──────── Given passage ────────
# new york knicks what a bunch douchebags...



## bootstrenf (May 24, 2006)

leading in the 4th quarter against the celtics....then they sit their starters....another blatant tank job....what a bunch of douchebags....may another 10 years of futility befall them...i hope karma gives them what they deserve come draft time...


----------



## afobisme (Apr 29, 2006)

didn't the clippers tank a few games in the 05-06 season to get in position for denveR? not sure how that's different than this.

http://www.basketball-reference.com/boxscores/200604160LAC.html
http://sports.espn.go.com/nba/boxscore?gameId=260418029

don't get me wrong.. im not judging/criticizing the clippers like you are doing the knicks.. im just saying that it looks like a tank job when the clippers best player plays under 30 minutes. sam and chris didn't play at all yet they're ready and fresh for denver. i could be wrong, but i just remember the clippers getting a little criticism during that time.

here's a link of april 22nd, their first game against the nuggets http://sports.espn.go.com/nba/boxscore?gameId=260422012


----------



## MicCheck12 (Aug 12, 2005)

Who cares ESPN Mock Draft had the clippers go number 1.....Your Welcome


----------



## afobisme (Apr 29, 2006)

what's funny to me is that the knicks gave all 20k of their fans free food... only to tank the end of the game. pretty ironic to me.


----------



## ElMarroAfamado (Nov 1, 2005)
──────── Given data ────────
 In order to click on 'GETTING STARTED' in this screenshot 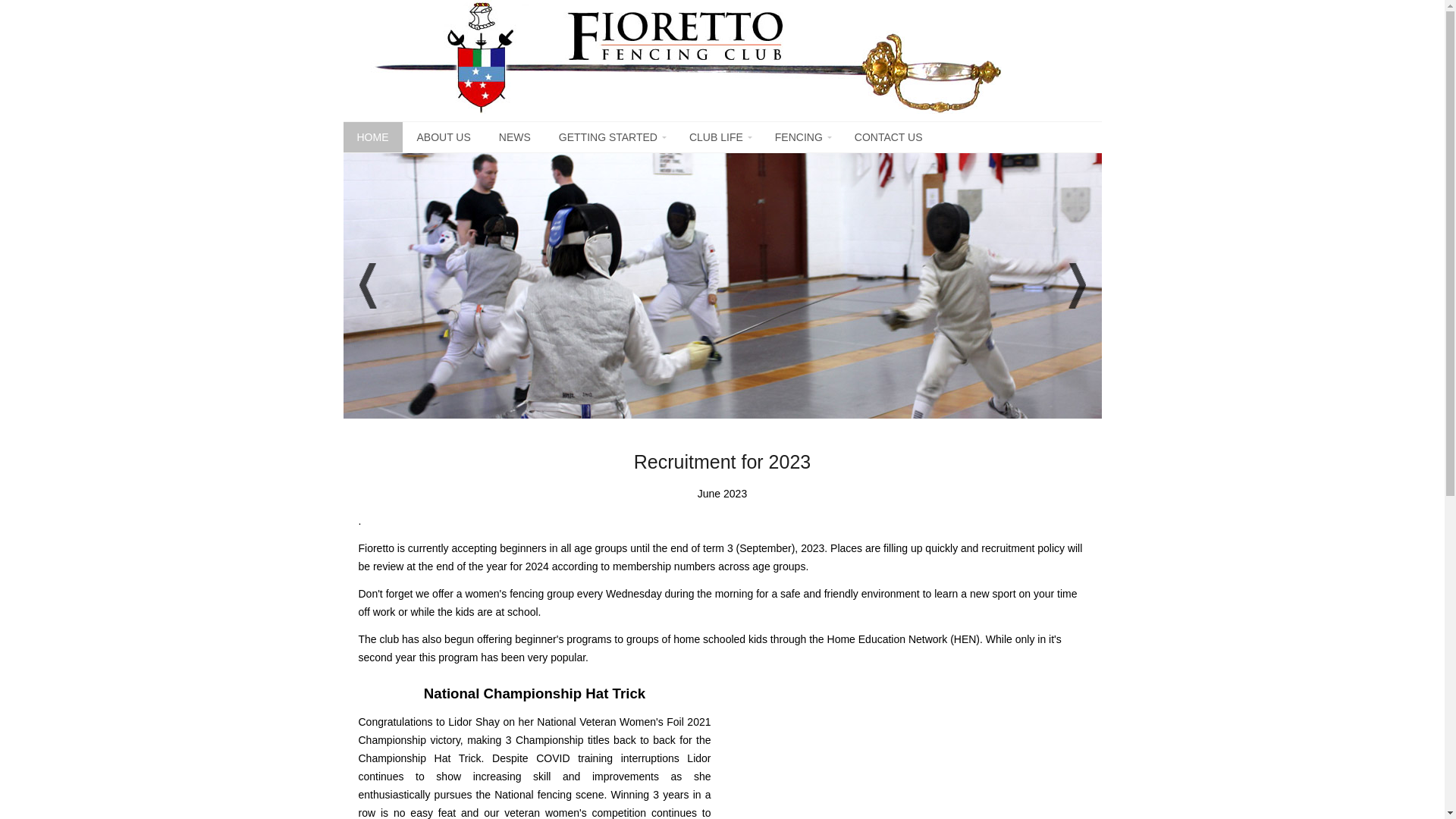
────────
• **What you are asked to do**:
According to the forum thread, what did the Knicks give their fans before tanking the end of the game? The listing is separate material, unrelated to the forum thread.

• **Reply**:
Free food, given to all 20k of their fans.